First I'm curious as to what you found in your evaluation that makes vKernel seem better at helping with "5 min" issues than VC Ops.  Any specifics you can add?

Second, to your question, I like to think about it like this: VC Ops is a monitoring, troubleshooting, and remediation tool.  It monitors your entire environment, trending behavior of individual objects as well as looking for connections within an object.  It collects data as a five minute resolution from VC and thus does give you information about issues happening "now".  Esxtop is a great troubleshooting tool, but it's not very useful for monitoring or remediation.  Really it's bread and butter is troubleshooting a single ESX host.  If you know you have a problem and If you're sure it's isolated to that one host and if you understand all the metrics displayed there, then esxtop is great.  But that's a lot of if's.

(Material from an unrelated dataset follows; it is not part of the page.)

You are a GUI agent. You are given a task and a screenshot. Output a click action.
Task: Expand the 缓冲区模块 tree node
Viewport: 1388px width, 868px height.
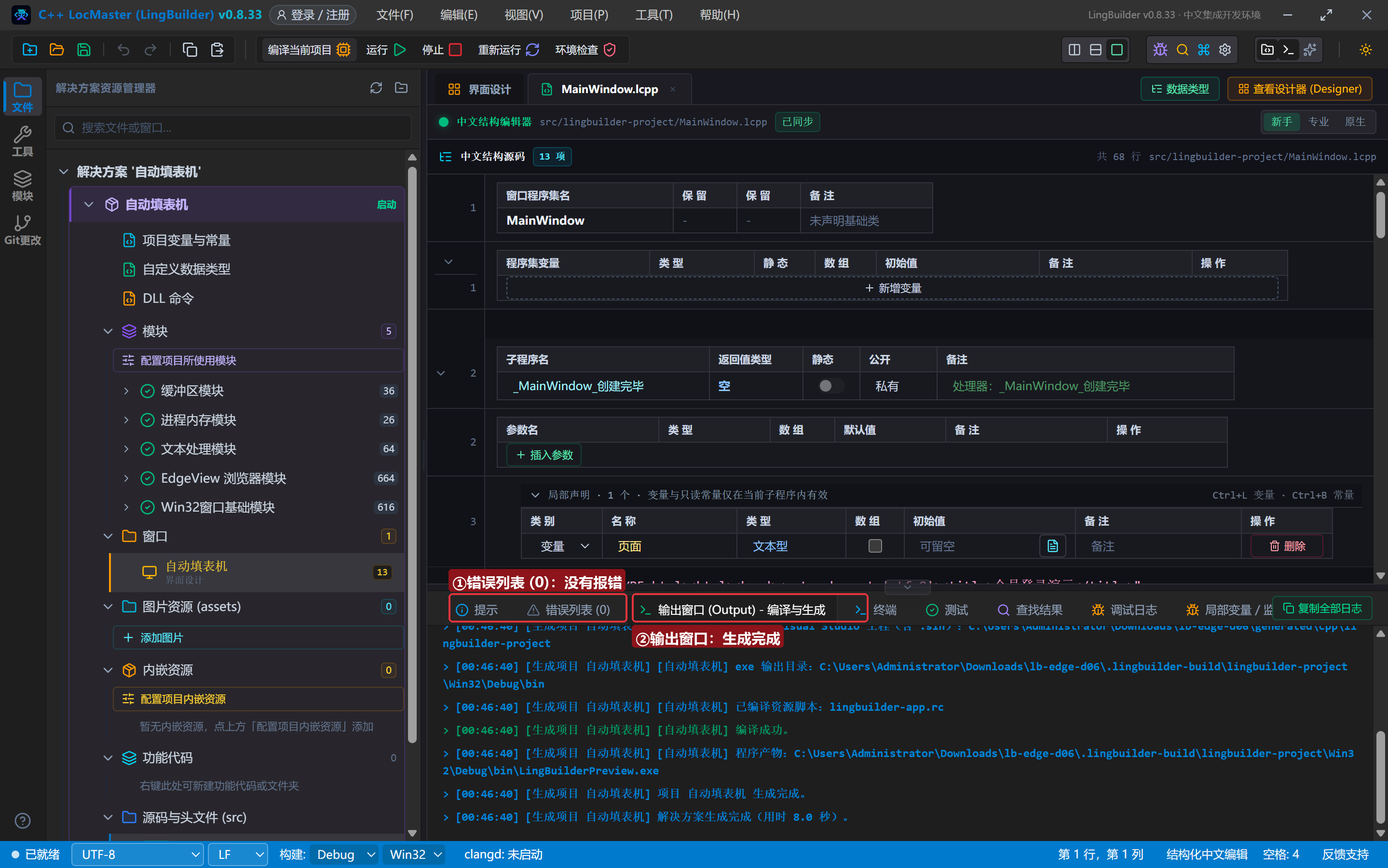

Let's take your example.  A user says they have a problem.  If you open esxtop, what do you do?  Which numbers do you look at and how do you know those numbers are "good" or "bad"?  Where do you start, especially if this "app" is actually a multi-tier application running on many VMs on many different hosts?

With VC Ops, you could model the app as a collection of VMs (if applicable) and quickly know whether the VMs, the host(s) the VMs are running on, and the datastore(s) backing the VMs are behaving normally or not.  You can also quickly tell if any of those is overcommited on resources (cpu, memory, disk i/o, etc).  There are a number of different visualizations to help you look across all the related components in your environment to see where the problems are.  It will also enable you to answer the "victim vs villain" question: is there something in VMs that's taking up resources or is it an infrastructure problem?

These are the first questions you want to ask when a user says "my app is slow".  If after a bit of troubleshooting you see that it's isolated to a single host, then perhaps you could switch to esxtop.  But honestly many of the questions you may have can still be answered by VC Ops.

So, this is a long-winded way of answering your question: the first tool I'd recommend using is *always* VC Ops.  There are so many high level questions that need to be answered before you should do any deep dive troubleshooting and VC Ops is designed to help you answer them as well as give you the next level of depth to boot.  Especially as your environment grows and you're managing 10,000 VMs and 1,000 hosts, tools like esxtop and even VC won't scale.  VC Ops gives you a birds eye view of your environment and allows you to dig down to specific problem areas.

Hope that helps.

Thanks,

Kit

gravesg
Enthusiast
Enthusiast

I admit that I'm still finding my way around the interface of vcops and my navigation speed may not be seasoned yet.

However, I've found that with vkernel an issue happening right now is easily reflected as soon as you look at an object. And correlation to an underlying subsystem or related issues with other VMs part of the distributed application are a few clicks away. With vcops the algorithms make it such that  even if there is an anomaly or high stress, the health of an object can still be 98. Effectively you have to click all the badges to get an idea of what's going on. This is probably where enterprise edition shines sure, but we are a small shop, we are focused on advanced edition only.

Real example, I had a VM with major ready time issues on a heavily oversubscribed host. Vkernel tells me this immediatley, but vcops sorts of dances around the issue and never really gives me the smoking gun.

But you are certainly right, ESXTOP is not meant to scale. It looks like this product might be better suited for huge shops it seems, but as a small shop I wanted a tool to help being proactive as well as reactive.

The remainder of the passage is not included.